Swap every "Espace" in the records below for "Coin" and give the lines back with nothing else changed.

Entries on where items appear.
● ● ● ● ●
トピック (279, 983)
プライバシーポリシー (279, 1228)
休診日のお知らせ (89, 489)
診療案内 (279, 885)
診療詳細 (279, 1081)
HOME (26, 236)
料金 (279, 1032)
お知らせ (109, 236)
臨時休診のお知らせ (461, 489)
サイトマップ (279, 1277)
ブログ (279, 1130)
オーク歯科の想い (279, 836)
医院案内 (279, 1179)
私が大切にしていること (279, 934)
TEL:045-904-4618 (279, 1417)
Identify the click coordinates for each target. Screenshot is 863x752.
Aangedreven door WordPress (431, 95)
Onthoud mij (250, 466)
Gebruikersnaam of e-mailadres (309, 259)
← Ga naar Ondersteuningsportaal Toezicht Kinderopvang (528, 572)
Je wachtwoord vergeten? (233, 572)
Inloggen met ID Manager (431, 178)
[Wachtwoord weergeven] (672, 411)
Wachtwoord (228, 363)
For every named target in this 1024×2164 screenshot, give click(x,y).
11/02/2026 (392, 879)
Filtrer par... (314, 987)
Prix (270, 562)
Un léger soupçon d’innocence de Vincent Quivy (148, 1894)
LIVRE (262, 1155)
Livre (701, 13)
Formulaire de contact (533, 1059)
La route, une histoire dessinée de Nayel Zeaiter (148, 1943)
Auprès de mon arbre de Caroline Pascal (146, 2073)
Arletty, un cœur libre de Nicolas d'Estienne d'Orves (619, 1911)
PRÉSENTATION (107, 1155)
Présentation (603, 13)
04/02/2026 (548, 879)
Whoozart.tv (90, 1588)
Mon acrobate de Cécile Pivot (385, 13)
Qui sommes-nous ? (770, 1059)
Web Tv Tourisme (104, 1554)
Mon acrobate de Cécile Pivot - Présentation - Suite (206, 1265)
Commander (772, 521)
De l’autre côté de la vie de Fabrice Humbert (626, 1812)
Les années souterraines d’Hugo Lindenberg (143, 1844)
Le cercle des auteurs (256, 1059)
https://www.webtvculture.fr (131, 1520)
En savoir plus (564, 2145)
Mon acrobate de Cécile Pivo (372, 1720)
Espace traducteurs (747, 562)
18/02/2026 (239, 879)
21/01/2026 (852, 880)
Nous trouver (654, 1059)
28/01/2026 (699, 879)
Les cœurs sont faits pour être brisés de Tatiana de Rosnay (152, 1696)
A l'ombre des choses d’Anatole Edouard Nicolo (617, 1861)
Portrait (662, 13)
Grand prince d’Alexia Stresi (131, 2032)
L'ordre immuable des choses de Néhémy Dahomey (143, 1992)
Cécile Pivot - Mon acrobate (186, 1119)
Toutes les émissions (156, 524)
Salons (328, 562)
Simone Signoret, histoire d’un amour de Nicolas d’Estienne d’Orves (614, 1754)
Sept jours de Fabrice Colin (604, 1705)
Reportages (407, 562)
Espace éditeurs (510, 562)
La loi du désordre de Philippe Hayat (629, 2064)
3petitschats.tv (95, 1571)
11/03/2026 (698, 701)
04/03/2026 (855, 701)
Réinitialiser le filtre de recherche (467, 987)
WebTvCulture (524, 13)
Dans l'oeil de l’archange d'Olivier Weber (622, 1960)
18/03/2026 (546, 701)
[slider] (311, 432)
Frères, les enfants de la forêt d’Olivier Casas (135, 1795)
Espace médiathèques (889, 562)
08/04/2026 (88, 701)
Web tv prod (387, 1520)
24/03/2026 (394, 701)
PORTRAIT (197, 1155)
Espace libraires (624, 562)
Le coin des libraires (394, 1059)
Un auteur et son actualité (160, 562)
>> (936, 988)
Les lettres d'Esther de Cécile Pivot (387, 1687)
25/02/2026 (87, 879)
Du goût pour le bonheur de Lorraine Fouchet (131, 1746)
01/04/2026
● ● ● ● ●
Written solution.
トピック (279, 983)
プライバシーポリシー (279, 1228)
休診日のお知らせ (89, 489)
診療案内 (279, 885)
診療詳細 (279, 1081)
HOME (26, 236)
料金 (279, 1032)
お知らせ (109, 236)
臨時休診のお知らせ (461, 489)
サイトマップ (279, 1277)
ブログ (279, 1130)
オーク歯科の想い (279, 836)
医院案内 (279, 1179)
私が大切にしていること (279, 934)
TEL:045-904-4618 (279, 1417)
Identify the click coordinates for each target. Screenshot is 863x752.
Aangedreven door WordPress (431, 95)
Onthoud mij (250, 466)
Gebruikersnaam of e-mailadres (309, 259)
← Ga naar Ondersteuningsportaal Toezicht Kinderopvang (528, 572)
Je wachtwoord vergeten? (233, 572)
Inloggen met ID Manager (431, 178)
[Wachtwoord weergeven] (672, 411)
Wachtwoord (228, 363)
For every named target in this 1024×2164 screenshot, give click(x,y).
11/02/2026 (392, 879)
Filtrer par... (314, 987)
Prix (270, 562)
Un léger soupçon d’innocence de Vincent Quivy (148, 1894)
LIVRE (262, 1155)
Livre (701, 13)
Formulaire de contact (533, 1059)
La route, une histoire dessinée de Nayel Zeaiter (148, 1943)
Auprès de mon arbre de Caroline Pascal (146, 2073)
Arletty, un cœur libre de Nicolas d'Estienne d'Orves (619, 1911)
PRÉSENTATION (107, 1155)
Présentation (603, 13)
04/02/2026 (548, 879)
Whoozart.tv (90, 1588)
Mon acrobate de Cécile Pivot (385, 13)
Qui sommes-nous ? (770, 1059)
Web Tv Tourisme (104, 1554)
Mon acrobate de Cécile Pivot - Présentation - Suite (206, 1265)
Commander (772, 521)
De l’autre côté de la vie de Fabrice Humbert (626, 1812)
Les années souterraines d’Hugo Lindenberg (143, 1844)
Le cercle des auteurs (256, 1059)
https://www.webtvculture.fr (131, 1520)
En savoir plus (564, 2145)
Mon acrobate de Cécile Pivo (372, 1720)
Coin traducteurs (747, 562)
18/02/2026 (239, 879)
21/01/2026 (852, 880)
Nous trouver (654, 1059)
28/01/2026 (699, 879)
Les cœurs sont faits pour être brisés de Tatiana de Rosnay (152, 1696)
A l'ombre des choses d’Anatole Edouard Nicolo (617, 1861)
Portrait (662, 13)
Grand prince d’Alexia Stresi (131, 2032)
L'ordre immuable des choses de Néhémy Dahomey (143, 1992)
Cécile Pivot - Mon acrobate (186, 1119)
Toutes les émissions (156, 524)
Salons (328, 562)
Simone Signoret, histoire d’un amour de Nicolas d’Estienne d’Orves (614, 1754)
Sept jours de Fabrice Colin (604, 1705)
Reportages (407, 562)
Coin éditeurs (510, 562)
La loi du désordre de Philippe Hayat (629, 2064)
3petitschats.tv (95, 1571)
11/03/2026 (698, 701)
04/03/2026 (855, 701)
Réinitialiser le filtre de recherche (467, 987)
WebTvCulture (524, 13)
Dans l'oeil de l’archange d'Olivier Weber (622, 1960)
18/03/2026 (546, 701)
[slider] (311, 432)
Frères, les enfants de la forêt d’Olivier Casas (135, 1795)
Coin médiathèques (889, 562)
08/04/2026 (88, 701)
Web tv prod (387, 1520)
24/03/2026 (394, 701)
PORTRAIT (197, 1155)
Coin libraires (624, 562)
Le coin des libraires (394, 1059)
Un auteur et son actualité (160, 562)
>> (936, 988)
Les lettres d'Esther de Cécile Pivot (387, 1687)
25/02/2026 (87, 879)
Du goût pour le bonheur de Lorraine Fouchet (131, 1746)
01/04/2026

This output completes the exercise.